Esta lectura innovadora del cristianismo que emprendió la Escuela de Salamanca trascendió su tiempo y lugar, fecundando lo que el filósofo catalán, Joaquín Xirau, llamaba el «humanismo español», una larga tradición que ha tenido denominaciones tales como erasmismo, liberales de las Cortes de Cádiz, jansenismo, krausismo, catolicismo liberal…Lo que caracteriza a esta tradición es impulsar la autonomía de la política desde el cristianismo y no contra él. Todos estos nombres y muchos otros, como Luis Vives, estaban convencidos, contra la propia Iglesia, de que los valores políticos modernos, incluidos los de libertad, igualdad y fraternidad, estaban o podían estar inspirados en el cristianismo, por eso defendieron la igualdad con el indígena, la tolerancia en cualquier circunstancia o la libertad religiosa en las Cortes de Cádiz.

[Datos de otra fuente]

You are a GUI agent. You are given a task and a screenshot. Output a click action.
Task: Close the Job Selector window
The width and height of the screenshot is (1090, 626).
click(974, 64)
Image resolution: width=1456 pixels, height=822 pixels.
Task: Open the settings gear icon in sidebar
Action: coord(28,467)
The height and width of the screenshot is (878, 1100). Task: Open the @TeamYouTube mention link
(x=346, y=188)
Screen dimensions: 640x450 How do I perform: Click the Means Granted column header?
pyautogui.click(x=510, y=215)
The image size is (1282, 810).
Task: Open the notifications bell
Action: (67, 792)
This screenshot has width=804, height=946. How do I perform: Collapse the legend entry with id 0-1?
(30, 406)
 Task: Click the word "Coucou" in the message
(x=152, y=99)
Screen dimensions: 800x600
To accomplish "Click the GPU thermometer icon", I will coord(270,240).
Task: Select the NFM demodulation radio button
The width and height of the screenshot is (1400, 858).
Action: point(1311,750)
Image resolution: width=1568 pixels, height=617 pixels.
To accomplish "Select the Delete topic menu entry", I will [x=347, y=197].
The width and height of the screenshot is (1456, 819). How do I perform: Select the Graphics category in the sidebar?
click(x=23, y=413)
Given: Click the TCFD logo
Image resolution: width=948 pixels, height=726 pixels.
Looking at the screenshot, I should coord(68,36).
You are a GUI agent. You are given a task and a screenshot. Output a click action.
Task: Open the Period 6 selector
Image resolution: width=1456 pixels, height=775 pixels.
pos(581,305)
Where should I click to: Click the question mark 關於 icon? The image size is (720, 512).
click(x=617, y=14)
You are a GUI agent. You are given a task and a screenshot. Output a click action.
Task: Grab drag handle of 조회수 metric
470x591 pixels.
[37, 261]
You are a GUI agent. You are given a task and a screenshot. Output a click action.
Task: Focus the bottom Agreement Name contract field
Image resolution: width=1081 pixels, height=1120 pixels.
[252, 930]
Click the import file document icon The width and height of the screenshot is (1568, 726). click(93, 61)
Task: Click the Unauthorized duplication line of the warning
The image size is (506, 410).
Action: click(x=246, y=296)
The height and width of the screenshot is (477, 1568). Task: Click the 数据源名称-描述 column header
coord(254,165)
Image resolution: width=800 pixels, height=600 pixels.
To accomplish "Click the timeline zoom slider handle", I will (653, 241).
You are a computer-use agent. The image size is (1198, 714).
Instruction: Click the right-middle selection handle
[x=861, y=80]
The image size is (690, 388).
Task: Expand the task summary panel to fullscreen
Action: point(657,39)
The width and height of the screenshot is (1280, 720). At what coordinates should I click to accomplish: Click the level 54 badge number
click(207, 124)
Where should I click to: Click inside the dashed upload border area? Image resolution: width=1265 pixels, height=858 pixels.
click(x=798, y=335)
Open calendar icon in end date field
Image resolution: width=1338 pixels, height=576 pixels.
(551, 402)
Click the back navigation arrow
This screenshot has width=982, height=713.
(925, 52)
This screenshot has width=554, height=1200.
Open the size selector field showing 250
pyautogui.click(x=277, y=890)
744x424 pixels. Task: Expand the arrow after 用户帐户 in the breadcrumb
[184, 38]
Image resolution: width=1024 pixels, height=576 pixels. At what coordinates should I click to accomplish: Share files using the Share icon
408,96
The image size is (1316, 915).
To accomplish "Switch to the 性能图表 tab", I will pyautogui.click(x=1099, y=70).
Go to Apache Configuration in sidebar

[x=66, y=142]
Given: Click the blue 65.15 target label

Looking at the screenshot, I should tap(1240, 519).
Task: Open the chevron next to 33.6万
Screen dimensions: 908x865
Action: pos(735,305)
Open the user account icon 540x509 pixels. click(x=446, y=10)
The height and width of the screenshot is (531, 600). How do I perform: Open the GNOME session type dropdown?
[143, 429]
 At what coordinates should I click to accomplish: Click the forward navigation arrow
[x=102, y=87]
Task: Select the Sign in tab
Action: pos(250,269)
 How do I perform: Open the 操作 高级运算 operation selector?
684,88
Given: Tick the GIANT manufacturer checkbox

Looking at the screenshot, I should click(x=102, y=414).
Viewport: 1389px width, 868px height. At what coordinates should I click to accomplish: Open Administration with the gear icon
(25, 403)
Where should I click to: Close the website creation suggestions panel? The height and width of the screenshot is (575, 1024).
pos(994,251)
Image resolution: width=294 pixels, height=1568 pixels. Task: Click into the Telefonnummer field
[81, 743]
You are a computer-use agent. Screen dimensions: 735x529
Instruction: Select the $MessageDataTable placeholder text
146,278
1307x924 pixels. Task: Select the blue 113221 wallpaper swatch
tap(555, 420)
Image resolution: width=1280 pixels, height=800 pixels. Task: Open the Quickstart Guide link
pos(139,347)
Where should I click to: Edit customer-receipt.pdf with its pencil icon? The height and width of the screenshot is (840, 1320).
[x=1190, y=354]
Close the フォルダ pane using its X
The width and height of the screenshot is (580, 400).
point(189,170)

Uno de sus últimos representantes, el socialista Fernando de los Ríos, sostuvo en las Cortes Constituyentes de 1931 la idea de que la República tenía que ser aconfesional pero no laica, dando a entender con esa fina distinción que la política democrática tiene que estar inspirada espiritualmente, algo que no garantizaba el concepto de laicidad (que condena la religión a un asunto privado). Lo hizo en un discurso memorable donde hablaba como «hijo espiritual de aquellos cuya conciencia disidente fue estrangulada durante siglos». Ha sido la filósofa María Zambrano quien mejor ha expresado el espíritu de esta tradición cuando dijo, refiriéndose a España, que «sólo en los lugares donde la misma religión se hizo liberal, sólo allí arraigó fecundamente el liberalismo moral y político».
Esta tradición humanista no pudo imponerse por los hunos y los hotros. Tuvimos que importar de Francia los ideales democráticos que nos venían envueltos en otras filosofías -la de los enciclopedistas-que ignoraban las virtualidades emancipatorias del cristianismo. En la medida en que esas filosofías dan señales de profunda fatiga y agotamiento, la referencia a esta otra tradición - que es crítica de la religión cuando tiene que ser, pero que cuenta con ella- es el cabo suelto que lanza el Papa a España para que se piense y piense su tiempo con la apertura de miras que tuvo la Escuela de Salamanca.